コーポレートサイトに使われるフォントの種類と定番フォントを紹介
フォントは、サイトのイメージを左右する重要なポイントです。なぜなら、フォントの種類や形の違いによって、人に与える印象が変化するからです。
そこで今回は、Webサイトで使用されるフォントの種類とサイトにも使える定番フォントを紹介します。
コーポレートサイトとは?意味やメリット、制作のポイントまで解説
Webサイトのフォントは2種類
Webサイトに使用されているフォントは、大きく分けて2種類あります。「システムフォント」と「Webフォント」です。ここでは、それぞれのフォントの違いについて紹介します。
システムフォント
システムフォントは、パソコンやスマートフォン内にすでに用意されているフォントのことです。デバイスフォントと呼ばれることもあります。
たとえば、Windowsでは「メイリオ」や「Yu Gothic UI」、Macでは「ヒラギノ角ゴ」や「ヒラギノ明朝」などです。
メリット
表示速度が速いことが、システムフォントのメリットです。
システムフォントは、パソコンやスマートフォン内に用意されている書体を利用するため、データの読み込みや表示スピードが速くなります。
デメリット
システムフォントのデメリットは「パソコンやスマートフォンによって、表示されるフォントが異なる」「フォントが少ない」ことです。
パソコンやスマートフォンによる標準フォント違いのため、デバイスごとにコーポレートサイトの印象が異なってしまいます。
コーポレートサイトを「ヒラギノ角ゴ」を使用して制作していた場合、Macユーザーは制作した通りの書体で表示されます。一方で、Windowsユーザーは、ヒラギノ角ゴがパソコンにインストールされていないため、メイリオに切り替わるケースがあります。
表示される書体が異なると、文字に対するデザインのこだわりが損なわれてしまいます。たとえば、キャッチコピーを一行で表示したいデザインの場合、書体が異なることで、改行されてしまったり、文章の幅にずれが生じたりする問題が考えられます。
さらに、サイトの統一感が損なわれることで、企業のブランディングにも影響してしまうでしょう。
使用できる書体に制限が出てしまうシステムフォントは、フォントにこだわりコーポレートサイトを制作したい場合には不向きと言えます。

• **練習問題**:
1/ フォントの解説では、システムフォントはほかにどんな名前で呼ばれることがあるとされているか。
2/ フォントの解説の続きを、最後の文の後から書き進めよ。

• **データ行**:
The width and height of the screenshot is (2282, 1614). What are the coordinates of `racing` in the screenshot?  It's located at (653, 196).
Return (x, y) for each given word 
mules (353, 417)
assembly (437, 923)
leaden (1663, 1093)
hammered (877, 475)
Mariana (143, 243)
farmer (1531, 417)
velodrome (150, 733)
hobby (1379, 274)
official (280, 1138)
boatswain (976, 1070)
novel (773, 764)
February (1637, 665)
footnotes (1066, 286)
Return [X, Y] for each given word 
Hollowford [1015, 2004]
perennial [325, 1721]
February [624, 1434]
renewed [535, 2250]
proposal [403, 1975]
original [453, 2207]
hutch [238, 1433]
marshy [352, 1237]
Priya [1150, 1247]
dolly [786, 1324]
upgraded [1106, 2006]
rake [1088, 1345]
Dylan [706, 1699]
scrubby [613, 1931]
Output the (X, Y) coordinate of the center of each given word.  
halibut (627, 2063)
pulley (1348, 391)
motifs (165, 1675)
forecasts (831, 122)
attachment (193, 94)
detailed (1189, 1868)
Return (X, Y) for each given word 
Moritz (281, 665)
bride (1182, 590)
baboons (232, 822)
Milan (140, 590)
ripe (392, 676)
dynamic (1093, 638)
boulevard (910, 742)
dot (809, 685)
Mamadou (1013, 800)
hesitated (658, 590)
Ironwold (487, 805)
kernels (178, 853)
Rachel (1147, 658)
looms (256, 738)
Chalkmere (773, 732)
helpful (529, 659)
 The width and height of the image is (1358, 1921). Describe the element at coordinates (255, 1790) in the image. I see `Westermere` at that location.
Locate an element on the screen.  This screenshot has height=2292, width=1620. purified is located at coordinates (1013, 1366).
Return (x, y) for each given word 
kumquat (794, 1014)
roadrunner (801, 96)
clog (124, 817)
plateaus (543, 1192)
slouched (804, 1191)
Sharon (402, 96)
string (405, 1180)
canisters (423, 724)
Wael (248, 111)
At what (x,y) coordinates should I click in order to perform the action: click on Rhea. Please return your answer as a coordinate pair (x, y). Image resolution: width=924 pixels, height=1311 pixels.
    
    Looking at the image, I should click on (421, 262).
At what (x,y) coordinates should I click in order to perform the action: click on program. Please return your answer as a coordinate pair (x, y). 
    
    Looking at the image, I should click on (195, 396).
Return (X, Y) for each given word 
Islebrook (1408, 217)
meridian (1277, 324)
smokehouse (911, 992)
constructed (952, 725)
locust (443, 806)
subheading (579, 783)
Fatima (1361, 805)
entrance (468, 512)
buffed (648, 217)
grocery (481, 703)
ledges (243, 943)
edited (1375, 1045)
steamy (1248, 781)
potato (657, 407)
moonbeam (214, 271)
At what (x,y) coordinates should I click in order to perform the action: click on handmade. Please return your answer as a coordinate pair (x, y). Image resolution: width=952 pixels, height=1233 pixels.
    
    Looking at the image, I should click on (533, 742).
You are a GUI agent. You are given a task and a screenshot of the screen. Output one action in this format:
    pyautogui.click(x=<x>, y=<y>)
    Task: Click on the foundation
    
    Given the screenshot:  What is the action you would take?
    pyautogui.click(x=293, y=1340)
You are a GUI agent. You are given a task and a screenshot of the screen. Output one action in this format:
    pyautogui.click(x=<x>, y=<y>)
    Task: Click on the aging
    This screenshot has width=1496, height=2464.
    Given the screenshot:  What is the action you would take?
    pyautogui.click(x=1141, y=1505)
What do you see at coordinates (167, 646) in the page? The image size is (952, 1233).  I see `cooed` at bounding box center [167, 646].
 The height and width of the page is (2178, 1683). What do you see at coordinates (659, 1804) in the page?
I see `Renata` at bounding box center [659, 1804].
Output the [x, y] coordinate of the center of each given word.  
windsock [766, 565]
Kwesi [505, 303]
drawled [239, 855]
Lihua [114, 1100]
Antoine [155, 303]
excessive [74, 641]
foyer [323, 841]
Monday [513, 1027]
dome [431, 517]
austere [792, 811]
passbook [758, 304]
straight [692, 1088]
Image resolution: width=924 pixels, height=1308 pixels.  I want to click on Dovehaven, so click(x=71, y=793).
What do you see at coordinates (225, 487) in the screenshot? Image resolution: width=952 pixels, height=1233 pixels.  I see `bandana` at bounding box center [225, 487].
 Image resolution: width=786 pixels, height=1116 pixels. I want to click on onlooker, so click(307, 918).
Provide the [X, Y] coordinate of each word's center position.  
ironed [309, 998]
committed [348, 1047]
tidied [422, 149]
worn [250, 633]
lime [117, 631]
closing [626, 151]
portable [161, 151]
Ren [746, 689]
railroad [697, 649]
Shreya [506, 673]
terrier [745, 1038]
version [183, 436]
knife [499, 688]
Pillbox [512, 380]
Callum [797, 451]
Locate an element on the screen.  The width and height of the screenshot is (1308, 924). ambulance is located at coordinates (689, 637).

• **解答一覧**:
1/ デバイスフォントと呼ばれることがあります。

2/
Webフォント
Webフォントとは、サーバーやクラウド上に保存されているフォントです。インターネットを通じて、指定のフォントをWebサイトに表示できます。
Webフォントは、無料で利用できるものもありますが、有料でライセンスを購入するとより多くの書体を使用できます。
メリット
Webフォントのメリットは、「表示を統一できる」「デザイン性・種類が豊富」な点です。
Webフォントは、デバイスに搭載されている書体に左右されません。なぜなら、Webフォントサービスの利用やサーバーにフォントデーターをアップロードしておくことで、どのデバイスから見ても同じ書体が表示されるよう設定するからです。
さらに、Webフォントは、デザイン性や種類の豊富さもメリットです。
Webフォントサービスは、無料で利用できるものと登録・契約し有料で利用するサービスがあります。
たとえば、Google Fontsは、基本的に無料で利用できるWebフォントサービスです。日本語・英語だけでなく、中国語やアラビア語など多言語に対応しています。Adobe Fontsも、一部無料で利用可能です。有料プランを契約すると、選択できる書体の種類も大幅に増えます。
Webフォントは、書体を統一でき、豊富な種類からデザイン性のあるフォントを選べることがメリットです。
デメリット
Webフォントにもデメリットがあります。「表示スピードが遅い」「日本語フォントが少ない」「ライセンスに注意が必要」な点がデメリットです。
Webフォントは、表示スピードが遅いと感じることがあります。原因は、Webフォントの多用や、システムフォントからWebフォントへの切り替えに時間がかかっているためです。
1ページに複数のWebフォントを使用していると、読み込みに時間がかかってしまいます。Webフォントは、インターネットを通してフォントデータを読み込むため、Webフォントを多用するとデータの読み込みや切り替えに時間が必要になるでしょう。
日本語書体が少ない点も、Webフォントのデメリットです。日本語で使用したい書体がすぐに見つからないこともあります。
Webフォント使用時には、ライセンスにも注意が必要です。たとえば、Adobe Fontsでは、使用する側も契約や登録を必要としています。
商用利用・クレジットの表記などを、あらかじめチェックしておくと安心です。
フォントの代表的な書体
使用するフォントは、どれを選べばいいか迷ってしまうこともあるでしょう。ここでは、代表的な書体を紹介します。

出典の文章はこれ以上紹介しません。